Excerpt to read:
In Portugal we say "_curriculum vitae_" or "currículo(s)".


----------



## WhoSoyEu

In Brazil: curriculum vitae (sing.), curricula vitae (pl.).


----------



## Ben Jamin

vale_new said:


> Still, I don't understand the Latin rule: vitae is a genitive singular or nominative plural, but not genitive plural. In the English forum the thread was about the CV of a person who was highliting that s/he traslated several career reports of several people, a plurality of careers of a plurality of people. Apparently in English curricula and curriculums are correct.


 
In Latin singular: curricul*um* vitae (vita, gen. sing)
In Latin plural: curricul*a* vitae (vita, gen. sing *too*)
Only the 'curriculum' part is pluralized. Life is not. It is like test of intelligence and tests of intelligence (not of intelligences). Only in English life is pluralized, it's not in most other languages. And as far as I know this is not an old fashion.


----------



## vale_new

Ben Jamin said:


> In Latin singular: curricul*um* vitae (vita, gen. sing)
> In Latin plural: curricul*a* vitae (vita, gen. sing *too*)

(Item-finding records)
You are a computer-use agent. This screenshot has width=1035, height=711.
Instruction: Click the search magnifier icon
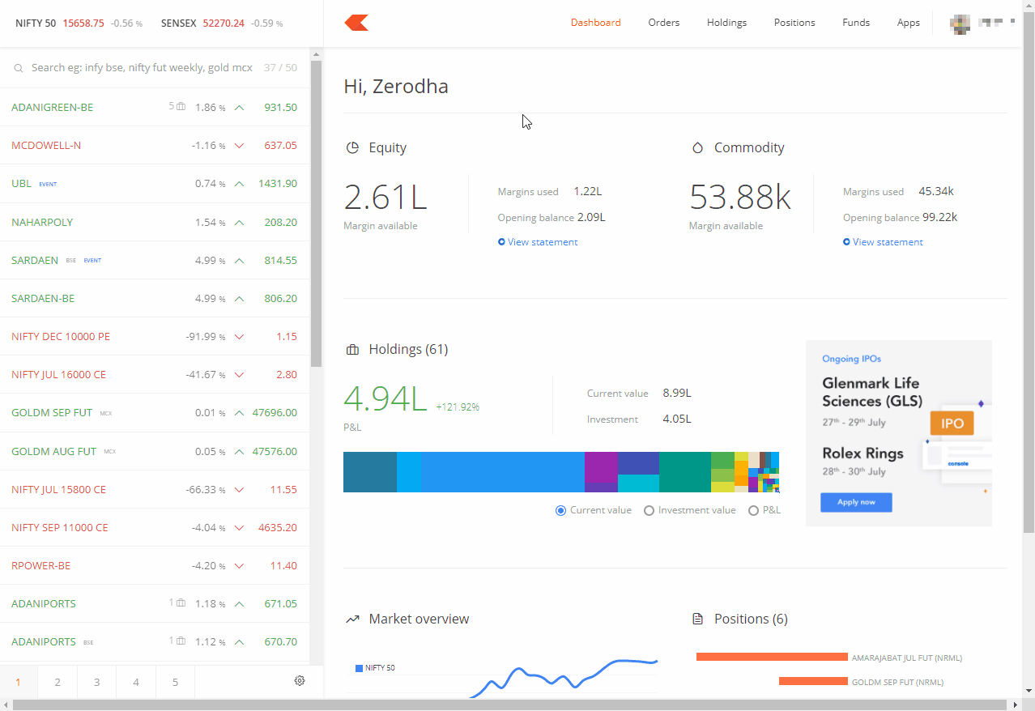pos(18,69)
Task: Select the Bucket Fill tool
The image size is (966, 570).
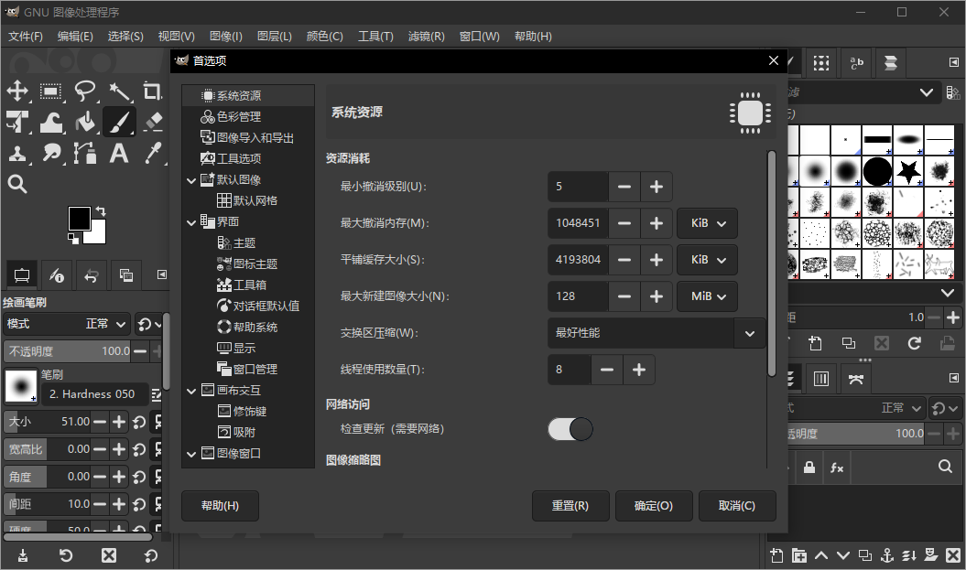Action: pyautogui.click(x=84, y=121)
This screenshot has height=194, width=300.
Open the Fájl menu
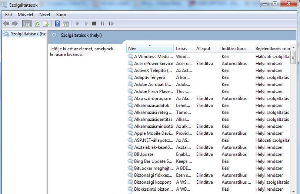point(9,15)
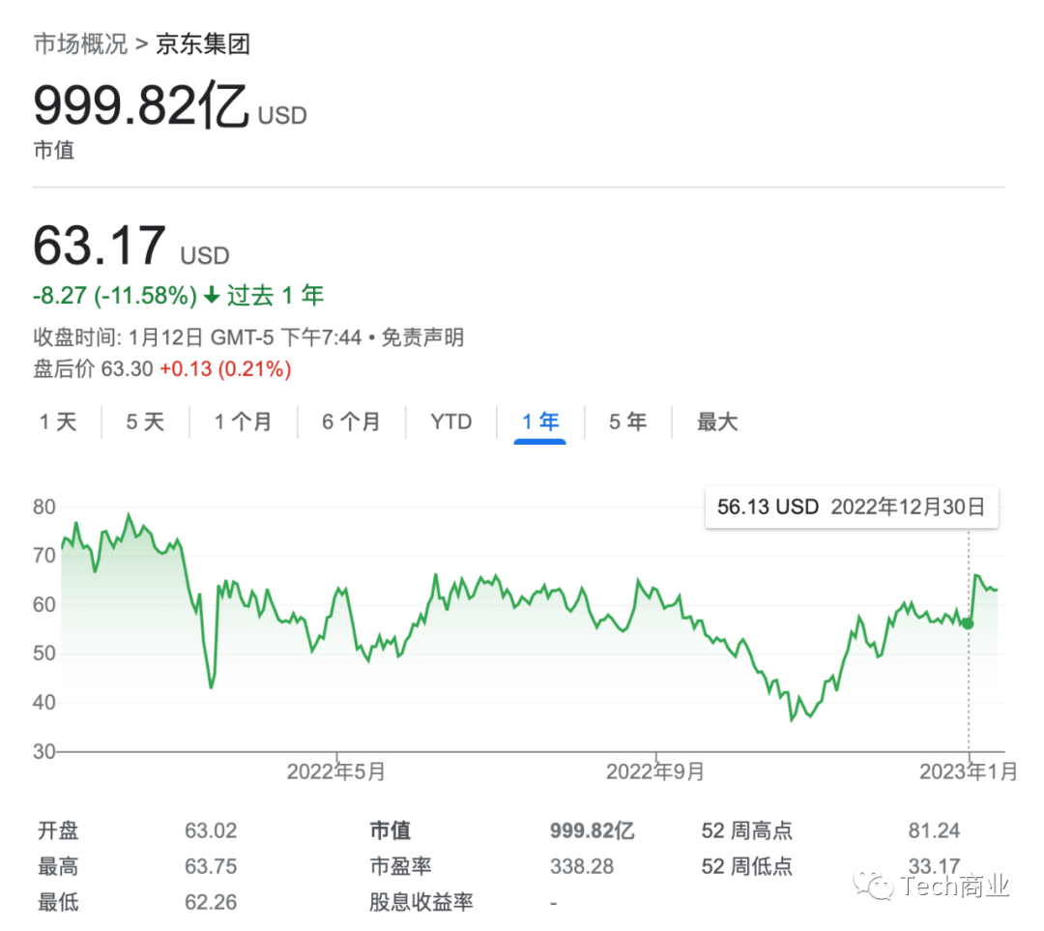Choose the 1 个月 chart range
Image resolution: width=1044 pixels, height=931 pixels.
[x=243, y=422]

Tasks to complete:
A: According to the thread, which part of "curriculum vitae" becomes plural in Latin?
B: Retype the part of the thread starting at "Only the 'curriculum'" and ending at "an old fashion.".
The records have no role here.

Solutions to the exercise:
A: Only the "curriculum" part is pluralized.

B:
Only the 'curriculum' part is pluralized. Life is not. It is like test of intelligence and tests of intelligence (not of intelligences). Only in English life is pluralized, it's not in most other languages. And as far as I know this is not an old fashion.